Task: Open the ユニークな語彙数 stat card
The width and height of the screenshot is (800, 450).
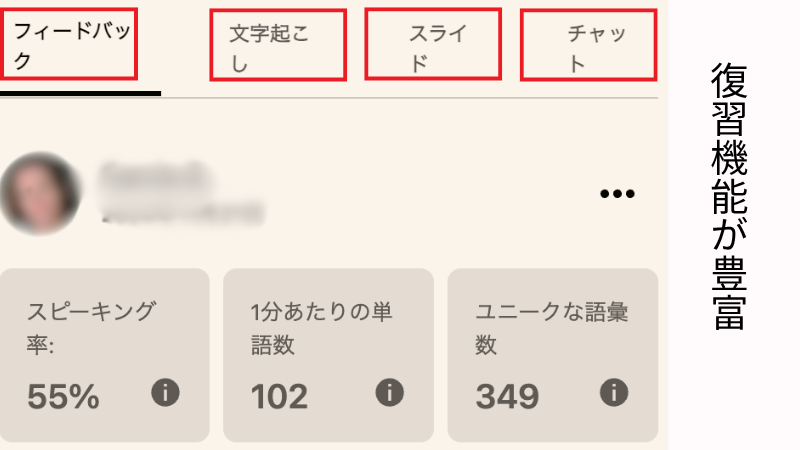Action: coord(553,355)
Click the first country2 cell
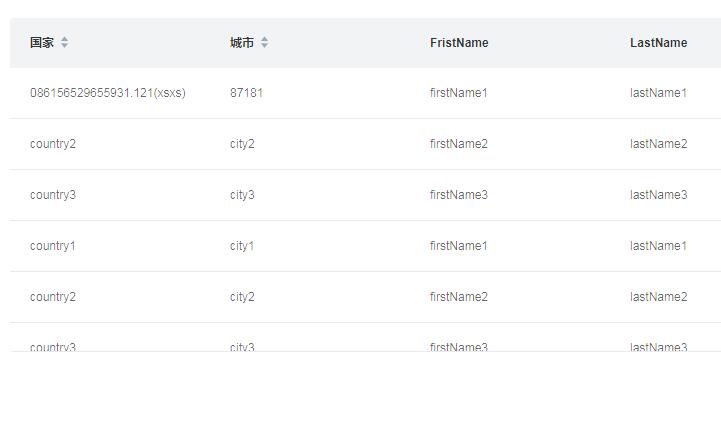Screen dimensions: 721x422 click(53, 144)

◆ ◆ ◆ ◆

Each entry above should be printed again word for word, with any picture dropped.

**Solution to this task**
Task: Open the ユニークな語彙数 stat card
The width and height of the screenshot is (800, 450).
Action: coord(553,355)
Click the first country2 cell
Screen dimensions: 721x422 click(53, 144)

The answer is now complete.